Well if word gets out that someone with your literal capabilities is still on the market, the BBWs will come running.


----------



## WildFox500

^That's a fantastic mental image.....

On a more related note, I'm extremely excited to see the fruit of this collaboration.


----------



## BTB

^ Knowing JP he would probably go for the slowest one.


----------



## JP.

BTB said:


> ^ Knowing JP he would probably go for the slowest one.




Well they are the easiest to catch!


----------



## WildFox500

JP. said:


> Well they are the easiest to catch!


Wait, if a group is running at you wouldn't the slower ones be the hardest? You'd have to get past a ton of women (literally) for a shot at the stragglers.

I just realized that I'm thinking about this way too hard...


----------



## BTB

a joke is not funny if you have to explain it but just think about it who in a group of BBWs would be the slowest and why should this appeal to JP.
I thought this was very obvious.


----------



## WildFox500

I got that. I'm just too analytical to go "haha"and move on. Sorry.


----------



## LillyBBBW

*bump*

So what happened? How do I get to see this masterpiece collaboration? *bangs on the stage*


----------



## JP.

LillyBBBW said:


> *bump*
> 
> So what happened? How do I get to see this masterpiece collaboration? *bangs on the stage*




Still being worked on. I've seen a preview or two. The script is done, now it's the hard part, I know Bedbender is putting a lot of effort into it.


----------



## Coop

So far from what I've seen, I like.


----------



## JP.

Coop said:


> So far from what I've seen, I like.



You've seen some of the previews maybe? Or the script?

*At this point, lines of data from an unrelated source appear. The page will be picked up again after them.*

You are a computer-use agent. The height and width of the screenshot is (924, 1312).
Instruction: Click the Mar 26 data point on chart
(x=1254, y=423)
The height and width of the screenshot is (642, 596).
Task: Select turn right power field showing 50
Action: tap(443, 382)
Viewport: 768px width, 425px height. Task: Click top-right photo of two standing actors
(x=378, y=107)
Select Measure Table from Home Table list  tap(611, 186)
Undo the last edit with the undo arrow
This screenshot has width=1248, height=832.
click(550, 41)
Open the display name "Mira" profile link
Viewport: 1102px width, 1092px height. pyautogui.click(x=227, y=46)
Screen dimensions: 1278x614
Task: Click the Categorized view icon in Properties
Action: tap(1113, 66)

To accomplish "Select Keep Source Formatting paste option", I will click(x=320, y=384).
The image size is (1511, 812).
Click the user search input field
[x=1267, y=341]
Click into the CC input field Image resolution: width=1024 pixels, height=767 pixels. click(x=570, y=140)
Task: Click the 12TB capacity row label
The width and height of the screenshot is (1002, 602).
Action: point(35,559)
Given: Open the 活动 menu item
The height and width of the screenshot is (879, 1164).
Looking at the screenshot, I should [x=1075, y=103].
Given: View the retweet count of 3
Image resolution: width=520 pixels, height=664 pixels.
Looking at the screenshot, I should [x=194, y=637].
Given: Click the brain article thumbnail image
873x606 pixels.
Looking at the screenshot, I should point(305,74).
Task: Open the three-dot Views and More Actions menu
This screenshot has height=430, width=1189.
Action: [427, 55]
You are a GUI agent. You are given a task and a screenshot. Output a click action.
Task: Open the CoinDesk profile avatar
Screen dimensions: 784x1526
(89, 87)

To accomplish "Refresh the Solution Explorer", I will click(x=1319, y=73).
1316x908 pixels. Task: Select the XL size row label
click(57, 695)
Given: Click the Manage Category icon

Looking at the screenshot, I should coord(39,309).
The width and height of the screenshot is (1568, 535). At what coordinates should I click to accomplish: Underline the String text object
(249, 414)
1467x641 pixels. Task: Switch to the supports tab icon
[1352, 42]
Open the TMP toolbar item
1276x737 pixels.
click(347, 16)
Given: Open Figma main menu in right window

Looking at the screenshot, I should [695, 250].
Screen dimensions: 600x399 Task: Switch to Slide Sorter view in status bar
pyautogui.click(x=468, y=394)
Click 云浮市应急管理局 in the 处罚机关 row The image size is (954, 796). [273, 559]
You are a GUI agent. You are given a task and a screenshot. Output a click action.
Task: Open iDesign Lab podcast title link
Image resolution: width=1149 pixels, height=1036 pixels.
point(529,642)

I have to admit, it's a lot quicker and easier writing scripts than stories. I'd be happy to do another for a good artist willing to draw it.


----------



## BTB

You are on the best way to become the Salinger instead of the Gore Vidal/Garcia Marquez/John Irving/insert good productive author here/ of Wg Fiction if we have to wait any longer


----------



## JP.

BTB said:


> You are on the best way to become the Salinger instead of the Gore Vidal/Garcia Marquez/John Irving/insert good productive author here/ of Wg Fiction if we have to wait any longer




I have to admit I have been on a bit of a dry spell lately. Plus I keep mentioning that I'll be writing Heavy Debt again (and I do mean to! I do!). I tried a new story just about two weeks ago, got about 5-6 pages in and stopped. This is kind of the way it happens with me, a long dry spell and then a burst of new stories.


----------